The Mercury News

County pays $60k to settle medical negligence suit

- By Nate Gartrell ngartrell@ bayareanew­sgroup.com Contact Nate Gartrell at 925-779-7174.

MARTINEZ >> Contra Costa County agreed to pay $60,000 to settle a federal lawsuit with a diabetic man who went into a coma and nearly died, just two weeks into his stay at the county jail, court records show.

Nicholas Jacobson, 30, filed the lawsuit two years ago, alleging that county staff at the jail failed to notice obvious warning signs that his condition was deteriorat­ing, including insulin levels that were well past the threshold to hospitaliz­e someone with diabetes. He fell into a coma for four days and his mother was told he would die, the suit says.

The settlement agreement, acquired by this newspaper through a public records request, does not require the county to admit wrongdoing.

Jacobson’s attorney, Glenn Katon, said his client still has trouble walking and disfigurem­ent from the scars and the surgery, which happened more than three years ago. Jacobson was not hospitaliz­ed until he began “vomiting up black matter,” Katon said.

“They waited until he was on death’s door,” he said. “It’s really just indefensib­le.”

A spokesman for the Contra Costa Sheriff’s office, which runs the county jail system, referred questions to the Contra Costa Health Services, which didn’t respond to requests for comment.
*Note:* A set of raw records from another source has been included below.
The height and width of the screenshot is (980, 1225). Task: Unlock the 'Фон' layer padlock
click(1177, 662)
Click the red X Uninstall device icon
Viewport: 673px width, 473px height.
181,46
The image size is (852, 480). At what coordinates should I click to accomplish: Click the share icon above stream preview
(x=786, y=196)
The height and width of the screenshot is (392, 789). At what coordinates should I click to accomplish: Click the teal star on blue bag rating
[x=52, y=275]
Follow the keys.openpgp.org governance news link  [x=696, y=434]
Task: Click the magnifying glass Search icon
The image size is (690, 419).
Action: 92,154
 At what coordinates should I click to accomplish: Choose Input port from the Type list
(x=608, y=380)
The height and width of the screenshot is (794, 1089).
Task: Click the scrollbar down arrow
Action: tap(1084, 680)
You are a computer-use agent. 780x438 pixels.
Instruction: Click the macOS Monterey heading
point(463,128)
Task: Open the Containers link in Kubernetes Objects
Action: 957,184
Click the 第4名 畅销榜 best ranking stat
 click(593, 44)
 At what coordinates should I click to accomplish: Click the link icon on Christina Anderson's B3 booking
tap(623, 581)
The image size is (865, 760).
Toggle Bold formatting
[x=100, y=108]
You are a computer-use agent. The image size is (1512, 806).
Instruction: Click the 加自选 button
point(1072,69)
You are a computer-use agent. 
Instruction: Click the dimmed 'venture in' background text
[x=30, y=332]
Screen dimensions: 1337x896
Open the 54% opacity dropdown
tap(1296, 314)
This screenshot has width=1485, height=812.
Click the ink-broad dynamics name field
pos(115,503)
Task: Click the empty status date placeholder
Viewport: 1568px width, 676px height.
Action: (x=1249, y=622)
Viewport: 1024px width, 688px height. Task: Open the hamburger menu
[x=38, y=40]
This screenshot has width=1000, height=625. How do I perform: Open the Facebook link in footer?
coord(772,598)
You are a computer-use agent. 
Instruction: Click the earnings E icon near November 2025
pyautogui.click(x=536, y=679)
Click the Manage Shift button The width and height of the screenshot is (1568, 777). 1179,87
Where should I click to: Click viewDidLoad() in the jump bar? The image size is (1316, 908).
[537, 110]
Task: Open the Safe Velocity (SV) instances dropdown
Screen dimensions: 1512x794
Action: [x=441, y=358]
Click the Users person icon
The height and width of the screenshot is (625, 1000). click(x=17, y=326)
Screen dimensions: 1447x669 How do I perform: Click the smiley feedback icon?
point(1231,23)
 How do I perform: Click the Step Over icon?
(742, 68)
Jacobson remains jailed in the Martinez Detention Facility, where he has been facing murder charges since his arrest in June 2017. The charge stems from an incident at a Concord nightclub, where Jacobson allegedly shot and killed an off-duty bouncer, Robert Frazier, after the two were seen arguing.

After the nightclub shooting, police launched a manhunt for Jacobson, during which time an officer shot and killed a dog that belonged to his family in Oakley. Jacobson was arrested after crashing a car in Modesto, for which he was hospitaliz­ed.

Four days later, Jacobson was taken to MDF. Two weeks later, he was rushed to the ER, and remained hospitaliz­ed for several weeks. During his preliminar­y hearing — where a judge dropped gang charges but ordered Jacobson to face trial for the murder county — a police officer testified Jacobson had lost an estimated 70 pounds over seven months in custody.

Last month, the county was hit with a new federal lawsuit with very similar allegation­s. The plaintiff, Jonathan Andrew Thomas, alleged that he complained of abdominal pain for a month but was given Tylenol and topical cream instead of a medical checkup. Thomas — facing murder and attempted murder charges in separate cases — hand wrote the suit from his cell, and is acting as his own civil attorney.

“At Contra Costa Regional Medical Center, it was determined I suffered from gastrointe­stinal bleeding,” Thomas wrote. “I’d lost a tremendous amount of blood and could’ve died if medical kept ignoring my condition… The documents were altered to appear as if medical staff responded promptly despite them taking over a month to respond.”